═══ Testo di studio

Protagonista è un gatto nero che si ritrova in balia totale degli eventi, il quale instaura, non senza fatica, relazioni con gli animali sopracitati che da puramente funzionali si trasformano via via in qualcosa di più forte e profondo. Ripercorrendo passo passo la pellicola, nella quale gli animali non sono antropomorfizzati né tantomeno parlano (non c’è un singolo dialogo in tutto il film, sostenuto unicamente dalla colonna sonora), sin dall’inizio il percorso dello spettatore è segnato dal gatto nero, colore che subito evoca la diversità e l’ostracismo causato dalla superstizione popolare.

══════

## Esercizi da svolgere
• 1. Traduci in inglese questa frase del testo sul film: "Protagonista è un gatto nero che si ritrova in balia totale degli eventi, il quale instaura, non senza fatica, relazioni con gli animali sopracitati che da puramente funzionali si trasformano via via in qualcosa di più forte e profondo."
• 2. Ricopia dal testo sul film il passo che comincia con "Protagonista è un" e prosegue fino a "dalla superstizione popolare.".
Le voci riportate qui provengono da un'altra fonte.

═══ Dati forniti

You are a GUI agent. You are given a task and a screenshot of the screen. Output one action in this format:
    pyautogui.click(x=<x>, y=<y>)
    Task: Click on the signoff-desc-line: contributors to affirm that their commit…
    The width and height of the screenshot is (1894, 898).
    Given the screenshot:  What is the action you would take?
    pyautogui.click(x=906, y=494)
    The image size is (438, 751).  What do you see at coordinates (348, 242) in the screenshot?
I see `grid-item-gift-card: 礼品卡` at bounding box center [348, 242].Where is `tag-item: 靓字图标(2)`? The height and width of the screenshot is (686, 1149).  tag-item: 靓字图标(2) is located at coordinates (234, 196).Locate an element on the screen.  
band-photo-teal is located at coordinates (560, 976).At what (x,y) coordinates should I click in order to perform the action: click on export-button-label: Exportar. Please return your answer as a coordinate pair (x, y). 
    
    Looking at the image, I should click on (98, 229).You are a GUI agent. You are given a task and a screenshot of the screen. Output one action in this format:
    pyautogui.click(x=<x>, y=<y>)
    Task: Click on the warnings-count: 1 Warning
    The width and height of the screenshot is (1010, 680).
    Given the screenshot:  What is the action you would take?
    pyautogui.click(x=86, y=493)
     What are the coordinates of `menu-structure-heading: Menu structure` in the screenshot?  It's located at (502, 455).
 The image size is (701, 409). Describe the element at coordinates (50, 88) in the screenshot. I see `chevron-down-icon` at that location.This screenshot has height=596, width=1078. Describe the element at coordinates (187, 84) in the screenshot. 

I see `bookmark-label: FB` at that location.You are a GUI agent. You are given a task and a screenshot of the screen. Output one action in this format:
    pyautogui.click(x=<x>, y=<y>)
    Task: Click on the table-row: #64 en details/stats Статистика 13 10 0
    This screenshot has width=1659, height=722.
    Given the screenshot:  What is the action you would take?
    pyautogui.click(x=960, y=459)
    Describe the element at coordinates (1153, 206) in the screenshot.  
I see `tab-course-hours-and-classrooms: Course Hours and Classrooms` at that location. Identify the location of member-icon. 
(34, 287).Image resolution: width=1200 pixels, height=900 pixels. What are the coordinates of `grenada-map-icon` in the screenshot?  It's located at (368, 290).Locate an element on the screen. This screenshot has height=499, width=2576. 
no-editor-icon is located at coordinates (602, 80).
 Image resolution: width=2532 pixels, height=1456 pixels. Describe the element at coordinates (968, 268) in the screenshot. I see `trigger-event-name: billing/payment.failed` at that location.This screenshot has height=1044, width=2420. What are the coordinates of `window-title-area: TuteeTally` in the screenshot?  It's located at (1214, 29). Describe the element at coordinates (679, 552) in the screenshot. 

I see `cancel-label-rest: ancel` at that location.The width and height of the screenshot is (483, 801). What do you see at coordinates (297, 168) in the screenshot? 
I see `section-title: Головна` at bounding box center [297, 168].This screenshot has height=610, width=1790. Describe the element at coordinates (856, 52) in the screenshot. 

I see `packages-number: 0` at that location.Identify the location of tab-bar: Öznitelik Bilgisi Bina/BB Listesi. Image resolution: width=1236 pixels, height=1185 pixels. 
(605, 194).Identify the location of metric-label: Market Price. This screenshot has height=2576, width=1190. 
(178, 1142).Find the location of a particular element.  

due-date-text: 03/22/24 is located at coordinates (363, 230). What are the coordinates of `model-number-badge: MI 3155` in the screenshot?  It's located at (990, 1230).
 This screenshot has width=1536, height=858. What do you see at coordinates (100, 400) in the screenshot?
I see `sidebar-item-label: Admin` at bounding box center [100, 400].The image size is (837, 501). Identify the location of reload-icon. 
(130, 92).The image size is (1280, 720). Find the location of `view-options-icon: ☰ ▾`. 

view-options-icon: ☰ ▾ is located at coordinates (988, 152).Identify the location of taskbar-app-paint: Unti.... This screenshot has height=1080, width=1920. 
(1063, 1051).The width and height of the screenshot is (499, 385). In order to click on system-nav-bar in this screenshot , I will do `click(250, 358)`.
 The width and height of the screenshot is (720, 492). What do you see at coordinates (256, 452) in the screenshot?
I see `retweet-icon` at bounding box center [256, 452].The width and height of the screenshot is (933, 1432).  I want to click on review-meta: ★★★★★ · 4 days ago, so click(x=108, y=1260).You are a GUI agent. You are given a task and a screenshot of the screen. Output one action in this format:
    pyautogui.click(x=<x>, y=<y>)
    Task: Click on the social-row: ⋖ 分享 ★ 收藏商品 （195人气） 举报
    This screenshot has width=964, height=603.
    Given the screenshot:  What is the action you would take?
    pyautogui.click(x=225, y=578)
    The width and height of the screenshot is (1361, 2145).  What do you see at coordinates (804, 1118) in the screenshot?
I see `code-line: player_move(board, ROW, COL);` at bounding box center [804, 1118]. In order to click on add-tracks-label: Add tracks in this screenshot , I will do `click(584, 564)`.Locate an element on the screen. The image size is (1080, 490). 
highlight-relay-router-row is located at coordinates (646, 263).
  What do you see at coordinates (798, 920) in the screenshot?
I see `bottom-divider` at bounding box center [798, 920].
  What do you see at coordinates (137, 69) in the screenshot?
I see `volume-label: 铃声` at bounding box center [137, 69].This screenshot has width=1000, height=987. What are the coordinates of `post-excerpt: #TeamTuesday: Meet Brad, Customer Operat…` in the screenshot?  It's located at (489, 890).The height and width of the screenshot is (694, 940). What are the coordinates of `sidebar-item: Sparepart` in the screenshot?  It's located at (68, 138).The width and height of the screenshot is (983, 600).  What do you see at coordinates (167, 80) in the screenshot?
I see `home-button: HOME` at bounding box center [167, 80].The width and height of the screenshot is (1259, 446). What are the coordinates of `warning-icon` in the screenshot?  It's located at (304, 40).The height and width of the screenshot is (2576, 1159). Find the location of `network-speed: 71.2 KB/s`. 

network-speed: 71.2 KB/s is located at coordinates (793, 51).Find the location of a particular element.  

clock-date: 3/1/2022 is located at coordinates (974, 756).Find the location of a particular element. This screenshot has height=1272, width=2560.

══════

## Soluzioni degli esercizi
• 1. The protagonist is a black cat who finds itself completely at the mercy of events and who, not without difficulty, forms relationships with the aforementioned animals that gradually change from purely functional into something stronger and deeper.

• 2.
Protagonista è un gatto nero che si ritrova in balia totale degli eventi, il quale instaura, non senza fatica, relazioni con gli animali sopracitati che da puramente funzionali si trasformano via via in qualcosa di più forte e profondo. Ripercorrendo passo passo la pellicola, nella quale gli animali non sono antropomorfizzati né tantomeno parlano (non c’è un singolo dialogo in tutto il film, sostenuto unicamente dalla colonna sonora), sin dall’inizio il percorso dello spettatore è segnato dal gatto nero, colore che subito evoca la diversità e l’ostracismo causato dalla superstizione popolare.